--- TASK REQUIREMENTS ---
An exact transcript of all the records is required, with nothing left out.

····················

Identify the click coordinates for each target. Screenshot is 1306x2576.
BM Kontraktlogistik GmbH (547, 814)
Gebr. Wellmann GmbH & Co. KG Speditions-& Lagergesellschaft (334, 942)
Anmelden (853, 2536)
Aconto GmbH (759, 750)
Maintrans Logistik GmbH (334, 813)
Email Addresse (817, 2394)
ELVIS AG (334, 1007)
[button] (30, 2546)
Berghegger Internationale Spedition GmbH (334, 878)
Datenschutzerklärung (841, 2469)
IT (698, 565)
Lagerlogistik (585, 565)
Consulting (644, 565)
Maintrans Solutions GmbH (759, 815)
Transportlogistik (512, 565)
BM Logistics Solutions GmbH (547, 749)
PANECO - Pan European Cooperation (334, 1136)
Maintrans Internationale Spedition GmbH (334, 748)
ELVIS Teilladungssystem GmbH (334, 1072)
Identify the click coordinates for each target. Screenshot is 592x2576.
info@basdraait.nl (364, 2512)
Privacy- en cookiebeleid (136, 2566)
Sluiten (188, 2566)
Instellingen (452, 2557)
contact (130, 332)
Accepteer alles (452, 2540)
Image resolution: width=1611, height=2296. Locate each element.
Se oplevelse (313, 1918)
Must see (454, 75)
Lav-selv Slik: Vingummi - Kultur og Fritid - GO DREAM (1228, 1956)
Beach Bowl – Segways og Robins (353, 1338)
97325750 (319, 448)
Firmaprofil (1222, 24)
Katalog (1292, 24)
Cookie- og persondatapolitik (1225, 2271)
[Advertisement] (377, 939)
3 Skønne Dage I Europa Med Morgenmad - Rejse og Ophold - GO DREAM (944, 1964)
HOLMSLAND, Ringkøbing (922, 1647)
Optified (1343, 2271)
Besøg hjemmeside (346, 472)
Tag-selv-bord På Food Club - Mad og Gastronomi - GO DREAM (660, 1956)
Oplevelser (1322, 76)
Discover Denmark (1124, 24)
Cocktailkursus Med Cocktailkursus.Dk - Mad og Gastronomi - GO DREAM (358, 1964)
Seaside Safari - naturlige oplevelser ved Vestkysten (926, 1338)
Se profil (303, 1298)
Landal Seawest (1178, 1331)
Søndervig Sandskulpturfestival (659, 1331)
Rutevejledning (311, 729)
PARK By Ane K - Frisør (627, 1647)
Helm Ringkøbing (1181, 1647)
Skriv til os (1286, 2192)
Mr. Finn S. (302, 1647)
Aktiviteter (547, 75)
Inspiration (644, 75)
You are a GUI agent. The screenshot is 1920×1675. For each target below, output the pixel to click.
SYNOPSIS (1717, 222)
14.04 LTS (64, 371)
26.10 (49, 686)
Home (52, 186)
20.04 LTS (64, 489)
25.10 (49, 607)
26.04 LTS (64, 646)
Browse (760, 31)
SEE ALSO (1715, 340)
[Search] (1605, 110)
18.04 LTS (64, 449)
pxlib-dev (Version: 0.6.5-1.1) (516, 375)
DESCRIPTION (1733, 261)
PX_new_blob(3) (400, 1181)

····················

--- TASK RESPONSE ---
Identify the click coordinates for each target. Screenshot is 1306x2576.
BM Kontraktlogistik GmbH (547, 814)
Gebr. Wellmann GmbH & Co. KG Speditions-& Lagergesellschaft (334, 942)
Anmelden (853, 2536)
Aconto GmbH (759, 750)
Maintrans Logistik GmbH (334, 813)
Email Addresse (817, 2394)
ELVIS AG (334, 1007)
[button] (30, 2546)
Berghegger Internationale Spedition GmbH (334, 878)
Datenschutzerklärung (841, 2469)
IT (698, 565)
Lagerlogistik (585, 565)
Consulting (644, 565)
Maintrans Solutions GmbH (759, 815)
Transportlogistik (512, 565)
BM Logistics Solutions GmbH (547, 749)
PANECO - Pan European Cooperation (334, 1136)
Maintrans Internationale Spedition GmbH (334, 748)
ELVIS Teilladungssystem GmbH (334, 1072)
Identify the click coordinates for each target. Screenshot is 592x2576.
info@basdraait.nl (364, 2512)
Privacy- en cookiebeleid (136, 2566)
Sluiten (188, 2566)
Instellingen (452, 2557)
contact (130, 332)
Accepteer alles (452, 2540)
Image resolution: width=1611, height=2296. Locate each element.
Se oplevelse (313, 1918)
Must see (454, 75)
Lav-selv Slik: Vingummi - Kultur og Fritid - GO DREAM (1228, 1956)
Beach Bowl – Segways og Robins (353, 1338)
97325750 (319, 448)
Firmaprofil (1222, 24)
Katalog (1292, 24)
Cookie- og persondatapolitik (1225, 2271)
[Advertisement] (377, 939)
3 Skønne Dage I Europa Med Morgenmad - Rejse og Ophold - GO DREAM (944, 1964)
HOLMSLAND, Ringkøbing (922, 1647)
Optified (1343, 2271)
Besøg hjemmeside (346, 472)
Tag-selv-bord På Food Club - Mad og Gastronomi - GO DREAM (660, 1956)
Oplevelser (1322, 76)
Discover Denmark (1124, 24)
Cocktailkursus Med Cocktailkursus.Dk - Mad og Gastronomi - GO DREAM (358, 1964)
Seaside Safari - naturlige oplevelser ved Vestkysten (926, 1338)
Se profil (303, 1298)
Landal Seawest (1178, 1331)
Søndervig Sandskulpturfestival (659, 1331)
Rutevejledning (311, 729)
PARK By Ane K - Frisør (627, 1647)
Helm Ringkøbing (1181, 1647)
Skriv til os (1286, 2192)
Mr. Finn S. (302, 1647)
Aktiviteter (547, 75)
Inspiration (644, 75)
You are a GUI agent. The screenshot is 1920×1675. For each target below, output the pixel to click.
SYNOPSIS (1717, 222)
14.04 LTS (64, 371)
26.10 (49, 686)
Home (52, 186)
20.04 LTS (64, 489)
25.10 (49, 607)
26.04 LTS (64, 646)
Browse (760, 31)
SEE ALSO (1715, 340)
[Search] (1605, 110)
18.04 LTS (64, 449)
pxlib-dev (Version: 0.6.5-1.1) (516, 375)
DESCRIPTION (1733, 261)
PX_new_blob(3) (400, 1181)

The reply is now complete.